(Word and element location data)
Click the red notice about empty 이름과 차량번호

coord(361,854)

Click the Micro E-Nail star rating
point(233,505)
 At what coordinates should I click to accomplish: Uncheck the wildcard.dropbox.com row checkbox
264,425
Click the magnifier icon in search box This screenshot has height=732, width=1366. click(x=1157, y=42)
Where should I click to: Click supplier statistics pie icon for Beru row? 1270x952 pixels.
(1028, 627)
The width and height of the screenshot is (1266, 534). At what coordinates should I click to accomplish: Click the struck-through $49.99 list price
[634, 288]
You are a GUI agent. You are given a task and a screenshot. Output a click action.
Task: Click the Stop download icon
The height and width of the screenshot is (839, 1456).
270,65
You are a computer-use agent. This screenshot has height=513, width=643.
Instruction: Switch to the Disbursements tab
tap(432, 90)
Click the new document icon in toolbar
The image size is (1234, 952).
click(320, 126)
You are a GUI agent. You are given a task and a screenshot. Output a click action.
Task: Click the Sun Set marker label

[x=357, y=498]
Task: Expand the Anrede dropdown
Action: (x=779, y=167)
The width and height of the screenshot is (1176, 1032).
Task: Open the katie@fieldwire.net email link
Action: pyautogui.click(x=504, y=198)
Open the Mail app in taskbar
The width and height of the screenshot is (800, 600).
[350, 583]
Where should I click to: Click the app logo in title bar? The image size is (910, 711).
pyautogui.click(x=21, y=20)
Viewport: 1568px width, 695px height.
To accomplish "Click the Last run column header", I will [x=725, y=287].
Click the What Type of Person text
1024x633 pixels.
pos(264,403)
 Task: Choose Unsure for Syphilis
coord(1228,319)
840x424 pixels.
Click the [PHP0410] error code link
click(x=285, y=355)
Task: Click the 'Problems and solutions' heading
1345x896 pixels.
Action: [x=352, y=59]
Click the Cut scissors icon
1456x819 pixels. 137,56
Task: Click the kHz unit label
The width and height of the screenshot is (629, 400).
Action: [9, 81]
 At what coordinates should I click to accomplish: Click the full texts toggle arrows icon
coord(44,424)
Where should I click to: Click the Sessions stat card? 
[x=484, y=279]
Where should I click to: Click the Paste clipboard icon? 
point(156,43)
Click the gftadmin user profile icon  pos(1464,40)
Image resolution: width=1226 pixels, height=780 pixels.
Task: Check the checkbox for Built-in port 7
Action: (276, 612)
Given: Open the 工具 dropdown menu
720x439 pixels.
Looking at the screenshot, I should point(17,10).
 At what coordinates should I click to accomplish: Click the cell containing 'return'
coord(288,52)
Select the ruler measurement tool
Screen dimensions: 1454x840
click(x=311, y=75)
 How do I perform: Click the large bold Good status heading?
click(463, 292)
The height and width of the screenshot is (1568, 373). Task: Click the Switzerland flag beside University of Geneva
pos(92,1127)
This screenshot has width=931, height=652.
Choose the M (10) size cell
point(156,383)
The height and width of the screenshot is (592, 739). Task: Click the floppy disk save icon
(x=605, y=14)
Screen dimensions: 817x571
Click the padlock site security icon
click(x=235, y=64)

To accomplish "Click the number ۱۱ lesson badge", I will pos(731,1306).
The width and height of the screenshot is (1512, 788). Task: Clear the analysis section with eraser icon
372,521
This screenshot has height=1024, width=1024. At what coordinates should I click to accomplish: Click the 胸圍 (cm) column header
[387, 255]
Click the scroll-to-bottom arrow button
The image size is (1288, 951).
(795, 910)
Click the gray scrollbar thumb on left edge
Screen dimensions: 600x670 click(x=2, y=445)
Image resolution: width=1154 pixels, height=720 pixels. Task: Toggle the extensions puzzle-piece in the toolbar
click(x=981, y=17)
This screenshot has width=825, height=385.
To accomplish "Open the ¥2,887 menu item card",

*THE PROBLEM*: Copy the lines above without any changes.

*RESULT OF THIS TASK*:
Click the red notice about empty 이름과 차량번호

coord(361,854)

Click the Micro E-Nail star rating
point(233,505)
 At what coordinates should I click to accomplish: Uncheck the wildcard.dropbox.com row checkbox
264,425
Click the magnifier icon in search box This screenshot has height=732, width=1366. click(x=1157, y=42)
Where should I click to: Click supplier statistics pie icon for Beru row? 1270x952 pixels.
(1028, 627)
The width and height of the screenshot is (1266, 534). At what coordinates should I click to accomplish: Click the struck-through $49.99 list price
[634, 288]
You are a GUI agent. You are given a task and a screenshot. Output a click action.
Task: Click the Stop download icon
The height and width of the screenshot is (839, 1456).
270,65
You are a computer-use agent. This screenshot has height=513, width=643.
Instruction: Switch to the Disbursements tab
tap(432, 90)
Click the new document icon in toolbar
The image size is (1234, 952).
click(320, 126)
You are a GUI agent. You are given a task and a screenshot. Output a click action.
Task: Click the Sun Set marker label

[x=357, y=498]
Task: Expand the Anrede dropdown
Action: (x=779, y=167)
The width and height of the screenshot is (1176, 1032).
Task: Open the katie@fieldwire.net email link
Action: pyautogui.click(x=504, y=198)
Open the Mail app in taskbar
The width and height of the screenshot is (800, 600).
[350, 583]
Where should I click to: Click the app logo in title bar? The image size is (910, 711).
pyautogui.click(x=21, y=20)
Viewport: 1568px width, 695px height.
To accomplish "Click the Last run column header", I will [x=725, y=287].
Click the What Type of Person text
1024x633 pixels.
pos(264,403)
 Task: Choose Unsure for Syphilis
coord(1228,319)
840x424 pixels.
Click the [PHP0410] error code link
click(x=285, y=355)
Task: Click the 'Problems and solutions' heading
1345x896 pixels.
Action: [x=352, y=59]
Click the Cut scissors icon
1456x819 pixels. 137,56
Task: Click the kHz unit label
The width and height of the screenshot is (629, 400).
Action: [9, 81]
 At what coordinates should I click to accomplish: Click the full texts toggle arrows icon
coord(44,424)
Where should I click to: Click the Sessions stat card? 
[x=484, y=279]
Where should I click to: Click the Paste clipboard icon? 
point(156,43)
Click the gftadmin user profile icon  pos(1464,40)
Image resolution: width=1226 pixels, height=780 pixels.
Task: Check the checkbox for Built-in port 7
Action: (276, 612)
Given: Open the 工具 dropdown menu
720x439 pixels.
Looking at the screenshot, I should point(17,10).
 At what coordinates should I click to accomplish: Click the cell containing 'return'
coord(288,52)
Select the ruler measurement tool
Screen dimensions: 1454x840
click(x=311, y=75)
 How do I perform: Click the large bold Good status heading?
click(463, 292)
The height and width of the screenshot is (1568, 373). Task: Click the Switzerland flag beside University of Geneva
pos(92,1127)
This screenshot has width=931, height=652.
Choose the M (10) size cell
point(156,383)
The height and width of the screenshot is (592, 739). Task: Click the floppy disk save icon
(x=605, y=14)
Screen dimensions: 817x571
Click the padlock site security icon
click(x=235, y=64)

To accomplish "Click the number ۱۱ lesson badge", I will pos(731,1306).
The width and height of the screenshot is (1512, 788). Task: Clear the analysis section with eraser icon
372,521
This screenshot has height=1024, width=1024. At what coordinates should I click to accomplish: Click the 胸圍 (cm) column header
[387, 255]
Click the scroll-to-bottom arrow button
The image size is (1288, 951).
(795, 910)
Click the gray scrollbar thumb on left edge
Screen dimensions: 600x670 click(x=2, y=445)
Image resolution: width=1154 pixels, height=720 pixels. Task: Toggle the extensions puzzle-piece in the toolbar
click(x=981, y=17)
This screenshot has width=825, height=385.
To accomplish "Open the ¥2,887 menu item card",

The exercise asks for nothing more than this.